Check technical capacity, marketing expertise and approved data access separately. If one is missing, find a provider or reduce the scope before expanding use.
4. Does the provider pass a real trial?
If you buy, test the actual workflow and support process. If no option meets your requirements, keep the manual process while you resolve the gap.
5. Which option produces useful work at an acceptable cost?
Compare quality, review time, reliability and the full ownership cost. Choose the option your team can sustain, then review it as usage grows.
This extends the decision tree in the original article. It makes the evaluation more explicit: buying, like building, must pass your requirements before it becomes a company dependency.
Run a four-week pilot before a wider rollout
Use the same trial for an internal prototype and a purchased product where possible. A four-week plan is a practical starting point, not a guarantee. Longer sales cycles may need more time to show downstream results.
Week 1: Define the job and baseline
Choose one recurring task, name both owners and record the current process. Measure time spent and common errors. Also define permitted actions, success criteria and stop conditions.
Week 2: Replay known cases
Run past examples with known outcomes. Include missing data and cases that require a person. Check whether the agent uses the right sources and admits uncertainty.
Week 3: Work alongside the team
Let the agent prepare outputs while people keep control. Record useful recommendations, false alarms, corrections and review time. Test who responds when a connection fails.
Week 4: Decide whether to expand
Compare results with the baseline. Expand only the actions that passed the trial. Otherwise, revise the setup, change the provider or keep the manual workflow.
For campaign monitoring, useful measures include missed issues, false alarms, time to a reviewed decision and total human effort. If you later permit actions, also track incorrect changes and recovery time.
Do not treat a brief improvement in return on ad spend as proof that the agent caused it. Seasonality, offers, creative and tracking changes can affect the same result.
Choose an owner before you choose more automation
The build-or-buy question becomes easier once you define the work, the stakes and the owner. Building can teach you what you need. Buying can provide useful expertise and support. Neither removes the need for clear business goals.
At Nas, we work on custom AI marketing agents that connect company context with specific marketing tasks. If you explore that route, bring one workflow and ask the same questions about quality, ownership and cost.
Start with a task your team can judge well. Then earn the right to expand it through reliable results. That is how AI marketing agents become a useful part of the team.
Frequently asked questions
Should a small business build or buy AI marketing agents?
Start with the task and your ability to support it. A small, reviewed prototype can help you learn. Buying may be a better fit when a proven product meets the need and you lack time or expertise to maintain it. Small company size alone does not settle the choice.
Is building an AI agent cheaper than buying one?
Not always. Include setup, maintenance, infrastructure, marketing review and recovery work. For a purchased product, include onboarding, usage fees and internal oversight.
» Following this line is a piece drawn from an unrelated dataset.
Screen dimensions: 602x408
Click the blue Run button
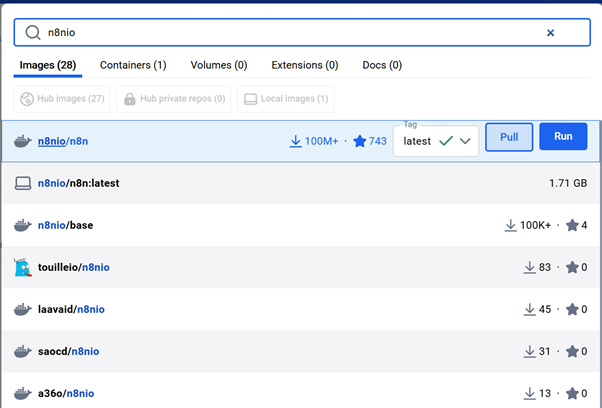(x=563, y=137)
Compare the same task and quality standard over a shared period.
Can marketers build AI agents without coding?
Yes, some tools let marketers create prototypes through natural language or visual workflows. However, a working demo still needs testing, approved access and ongoing support before a team relies on it. Technical help becomes more important as the consequences grow.
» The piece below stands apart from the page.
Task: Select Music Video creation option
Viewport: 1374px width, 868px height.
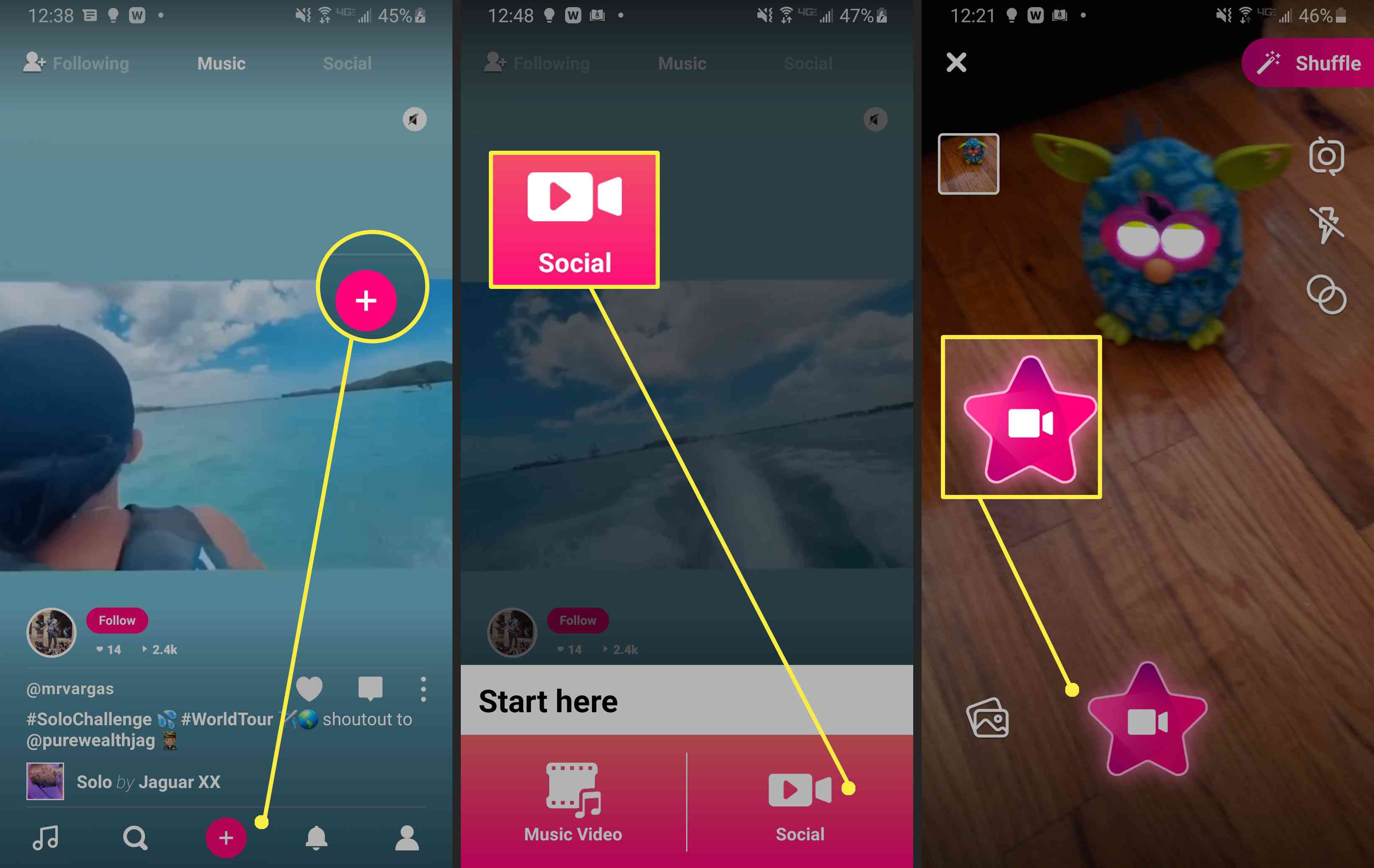Action: tap(573, 810)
Does buying an agent remove the need for a marketing owner?
No. A provider may maintain the software, but your team still owns its goals, business context and approved actions. Name a person who reviews results and works with the vendor when the workflow needs to change.
What should an AI marketing agent pilot measure?
Measure useful outputs, errors, missed issues, review time and total operating effort. Also test handoffs and failures. Connect the work to business outcomes when the data and time period support it, without assuming every change came from the agent.